Subject: Re: slab: setup allocators earlier in the boot sequence
From: Benjamin Herrenschmidt <benh@kernel.crashing.org>
To: Pekka J Enberg <penberg@cs.helsinki.fi>
Cc: Linus Torvalds <torvalds@linux-foundation.org>,
       Linux Kernel list <linux-kernel@vger.kernel.org>,
       linux-mm <linux-mm@kvack.org>, mingo@elte.hu
In-Reply-To: <Pine.LNX.4.64.0906120913460.26843@melkki.cs.Helsinki.FI>
References: <200906111959.n5BJxFj9021205@hera.kernel.org>
	 <1244770230.7172.4.camel@pasglop>  <1244779009.7172.52.camel@pasglop>
	 <1244780756.7172.58.camel@pasglop> <1244783235.7172.61.camel@pasglop>
	 <Pine.LNX.4.64.0906120913460.26843@melkki.cs.Helsinki.FI>
Content-Type: text/plain
Date: Fri, 12 Jun 2009 17:34:39 +1000
Message-Id: <1244792079.7172.74.camel@pasglop>
Mime-Version: 1.0
Content-Transfer-Encoding: 7bit
Sender: linux-kernel-owner@vger.kernel.org
Content-Length: 7584
Lines: 195

On Fri, 2009-06-12 at 09:16 +0300, Pekka J Enberg wrote:

> OK, I am not sure we actually need that. The thing is, no one is allowed 
> to use kmalloc() unless slab_is_available() returns true so we can just 
> grep for the latter and do something like the following patch. Does that 
> make powerpc boot nicely again? Ingo, I think this fixes the early irq 
> screams you were having too.
> 
> There's some more in s390 architecture code and some drivers (!) but I 
> left them out from this patch for now.

I don't like that approach at all. Fixing all the call sites... we are
changing things all over the place, we'll certainly miss some, and
honestly, it's none of the business of things like vmalloc to know about
things like what kmalloc flags are valid and when... 

Besides, by turning everything permanently to GFP_NOWAIT, you also
significantly increase the risk of failure of those allocations since
they can no longer ... wait :-) (And push things out to swap etc...)

I really believe this should be a slab internal thing, which is what my
patch does to a certain extent. IE. All callers need to care about is
KERNEL vs. ATOMIC and in some cases, NOIO or similar for filesystems
etc... but I don't think all sorts of kernel subsystems, because they
can be called early during boot, need to suddenly use GFP_NOWAIT all the
time.

That's why I much prefer my approach :-) (In addition to the fact that
it provides the basis for also fixing suspend/resume).

Cheers,
Ben.

> 			Pekka
> 
> >From fdade1bf17b6717c0de2b3f7c6a7d7bd82fc46db Mon Sep 17 00:00:00 2001
> From: Pekka Enberg <penberg@cs.helsinki.fi>
> Date: Fri, 12 Jun 2009 09:11:11 +0300
> Subject: [PATCH] init: Use GFP_NOWAIT for early slab allocations
> 
> We setup slab allocators very early now while interrupts can still be disabled.

****************************************

▶ [List of tasks]
• A. Translate this sentence from the slab allocator email into Spanish: "I really believe this should be a slab internal thing, which is what my patch does to a certain extent."
• B. Rewrite the part of the slab allocator email starting with "Besides, by turning" and going on through "also fixing suspend/resume).", with "method" in place of "approach".

▶ [Data provided]
****************************************

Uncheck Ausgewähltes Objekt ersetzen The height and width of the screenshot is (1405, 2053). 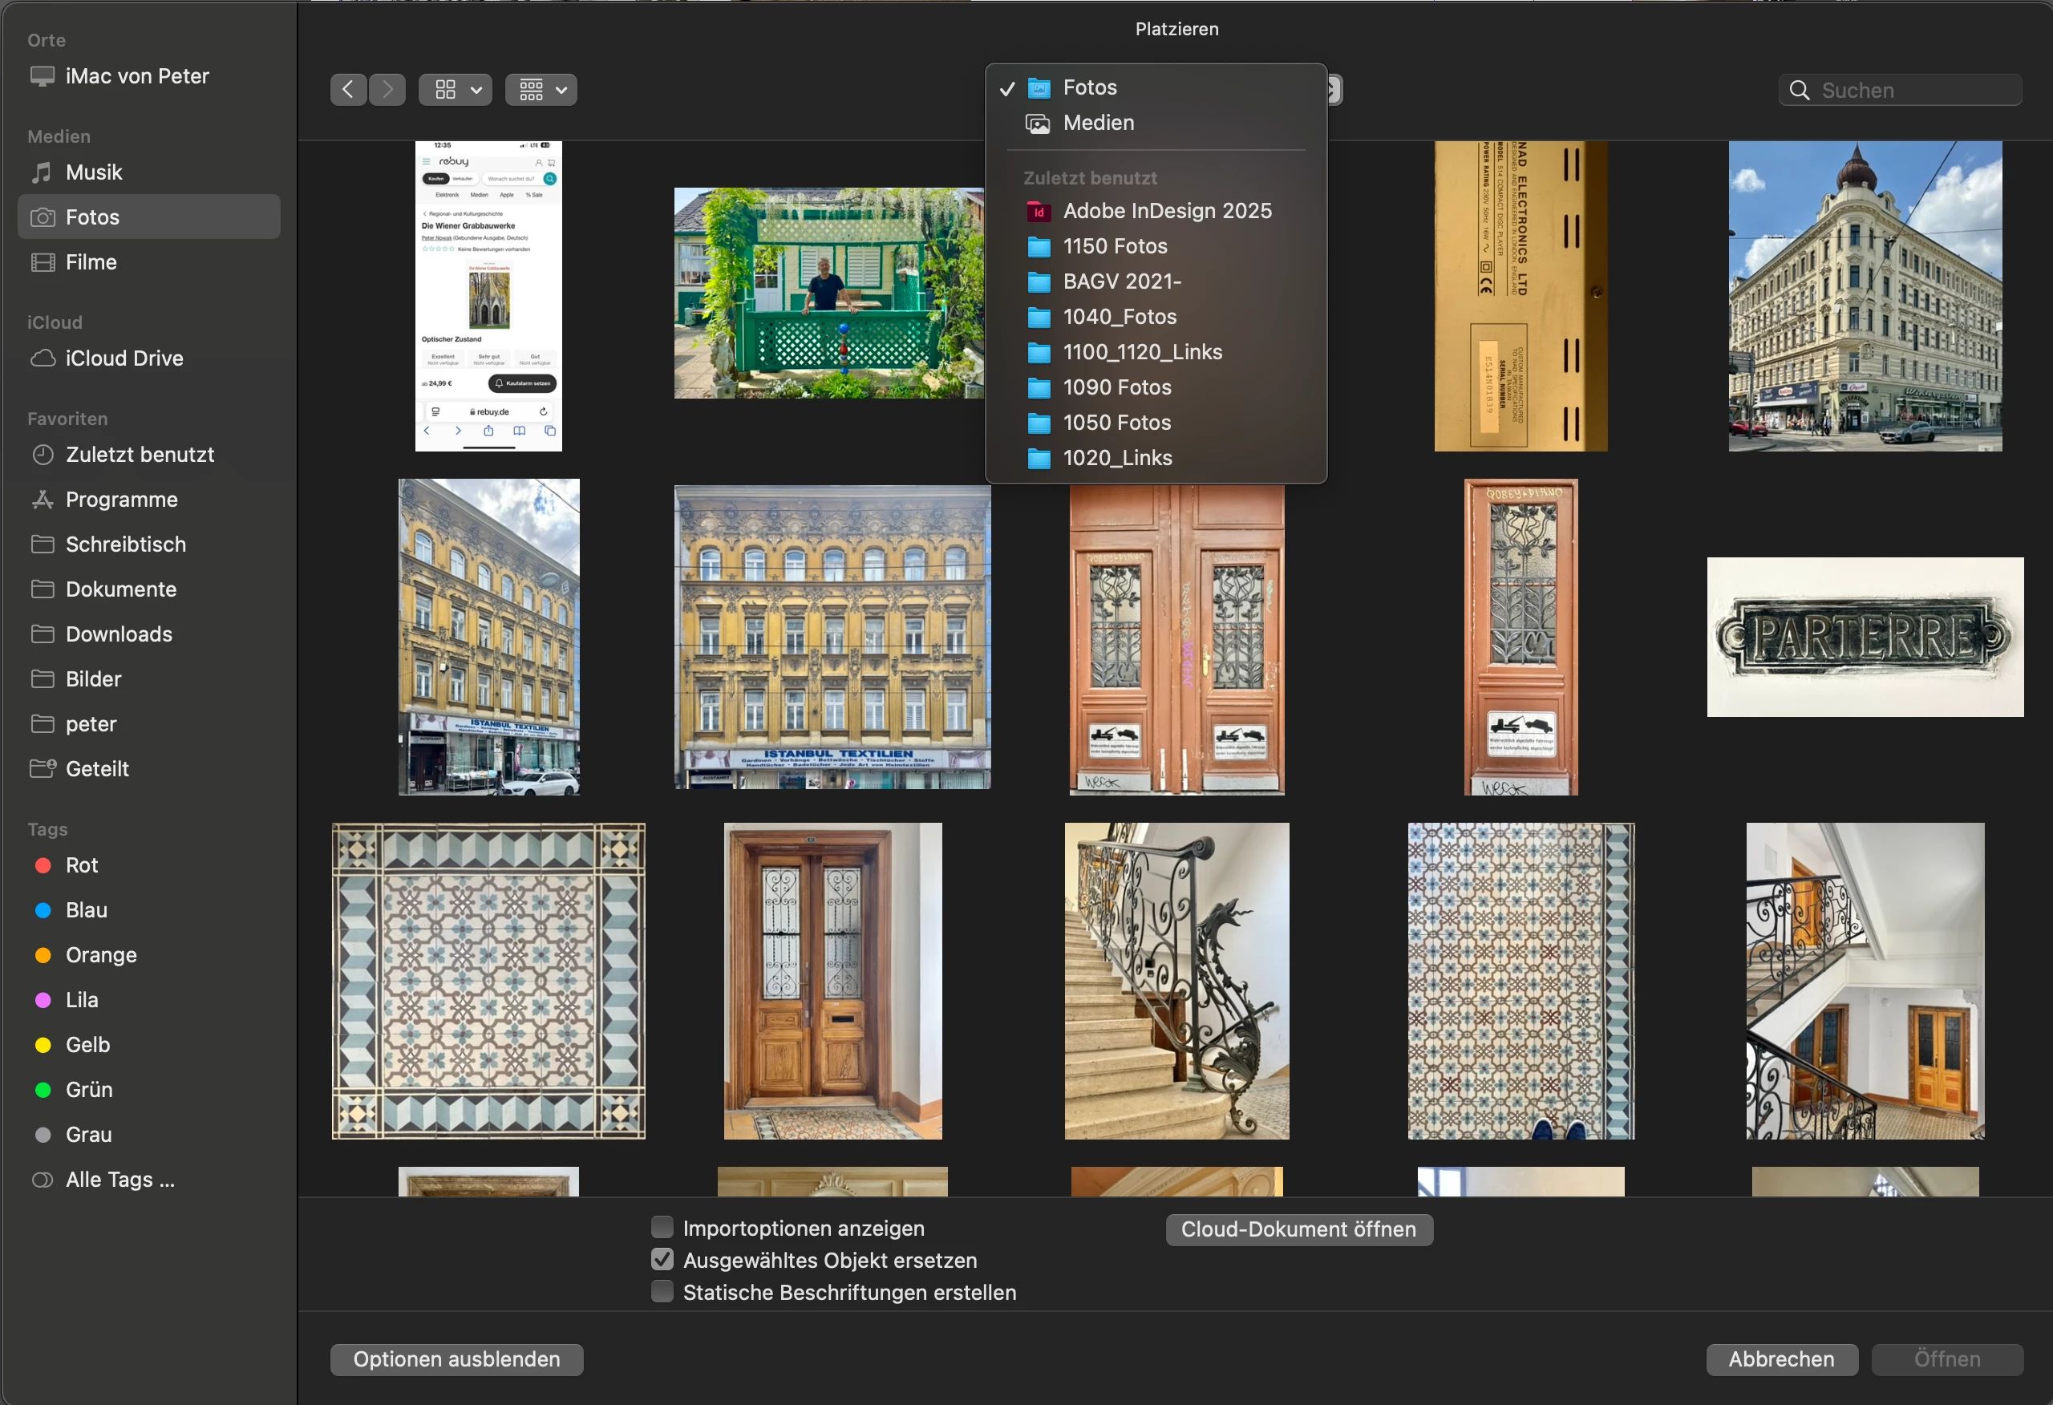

****************************************

▶ [Task answers]
• A. Realmente creo que esto debería ser algo interno del slab, que es lo que hace mi parche hasta cierto punto.

• B.
Besides, by turning everything permanently to GFP_NOWAIT, you also
significantly increase the risk of failure of those allocations since
they can no longer ... wait :-) (And push things out to swap etc...)

I really believe this should be a slab internal thing, which is what my
patch does to a certain extent. IE. All callers need to care about is
KERNEL vs. ATOMIC and in some cases, NOIO or similar for filesystems
etc... but I don't think all sorts of kernel subsystems, because they
can be called early during boot, need to suddenly use GFP_NOWAIT all the
time.

That's why I much prefer my method :-) (In addition to the fact that
it provides the basis for also fixing suspend/resume).